Addendum: the problems with order-dependent transparency

Oftentimes, transparency is handled through sorting objects on depth, and rendering back to front. This can be inconvenient but doable. For self contained, largely convex objects (think props) this can work reasonably well. Object-to-object partial occlusion will be correct as long as interpenetration does not occur along the view ray.

[Order must be preserved to render correctly](http://isgl3d.com/tutorials/6/tutorial_5_rendering_transparent_objects)

Unfortunately, anytime interpenetration occurs, under-sampling the draw order on an object level produces incorrect results. This can be object to object penetration, or triangle to triangle interpenetration within an object.
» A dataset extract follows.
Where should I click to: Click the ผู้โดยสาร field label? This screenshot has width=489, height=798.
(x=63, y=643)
Scenes can be designed with a goal to mitigate interpenetration, however, this requires artist training, and artistic license. At Floored, we represent real spaces, and cannot re-architect our way around these problems. Furthermore, our scenes are editable by “normal” end users, so this approach is not an option.
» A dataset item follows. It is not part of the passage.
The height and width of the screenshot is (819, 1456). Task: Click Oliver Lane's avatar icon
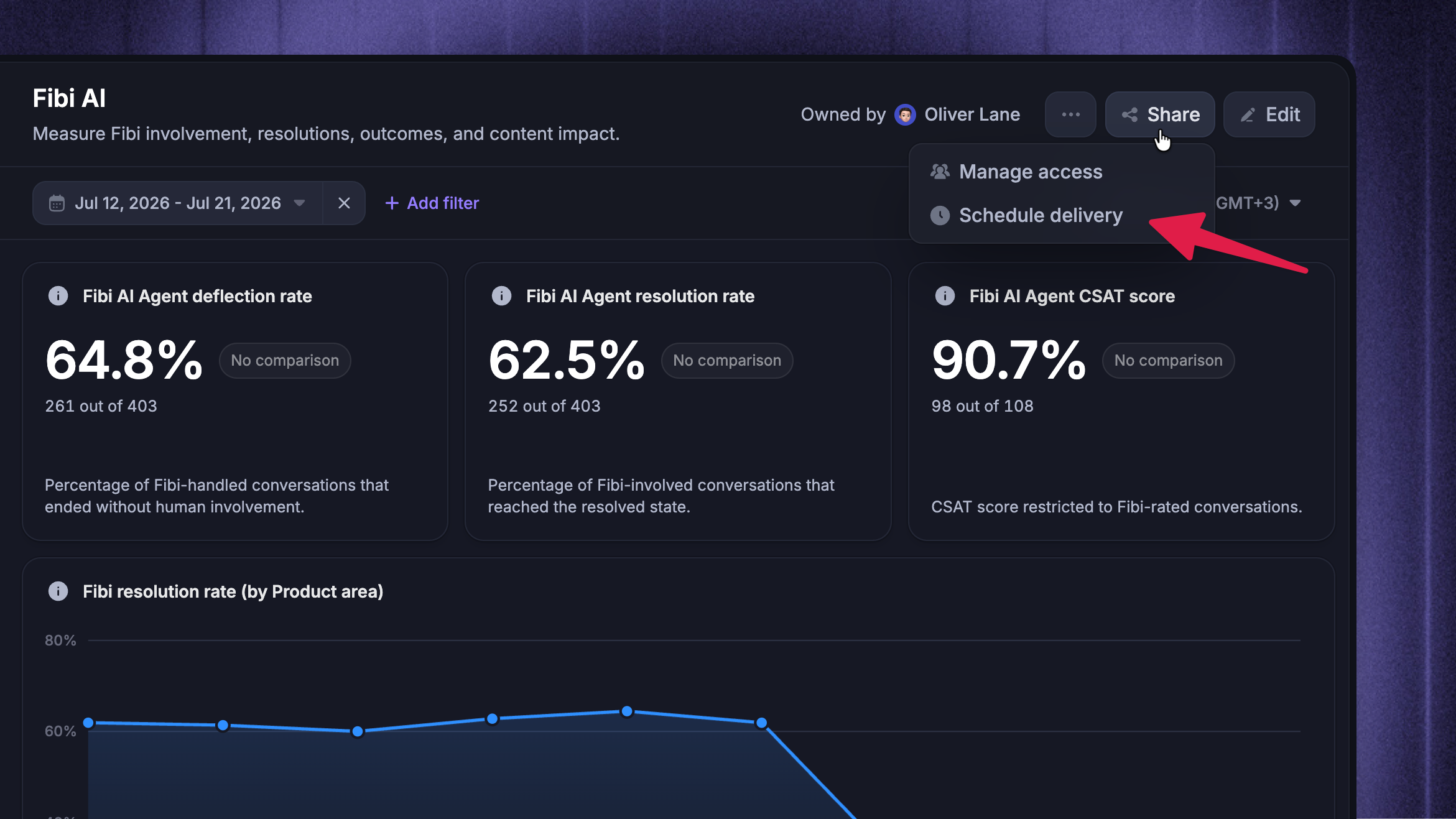point(905,114)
Interpenetration can be particularly problematic in particle rendering. If the simulation is CPU side, you can sort per particle, but it won’t be cheap. Worse, it’s ideal to have few, large billboards represent particle systems in order to mitigate overdraw. Chances are, the billboards representing your particles interpenetrate. Errors introduced from under-sampled sorting will emphasize the flat nature of the system’s underlying geometry. If the simulation is GPU side you’re into much more involved approaches such as stochastic rendering.

At Floored, we don’t generally visualize gas-grenades and smoke columns occurring within swanky NY developments. We might get on some list if we did. We do however, deal in lots of glass. Bright forms that suggest a larger space than their geometric constraints dictate are generally desirable. This makes Apple-store-like-elements of involved, interlocking transparency more common than you might expect. Thanks Steve.

We were especially excited to see Maguire’s paper because order-independent transparency is good fit for most of our use cases; it gives us correct results in the simple case of a single overlay of transparent geometry, and degrades gracefully in the more involved cases.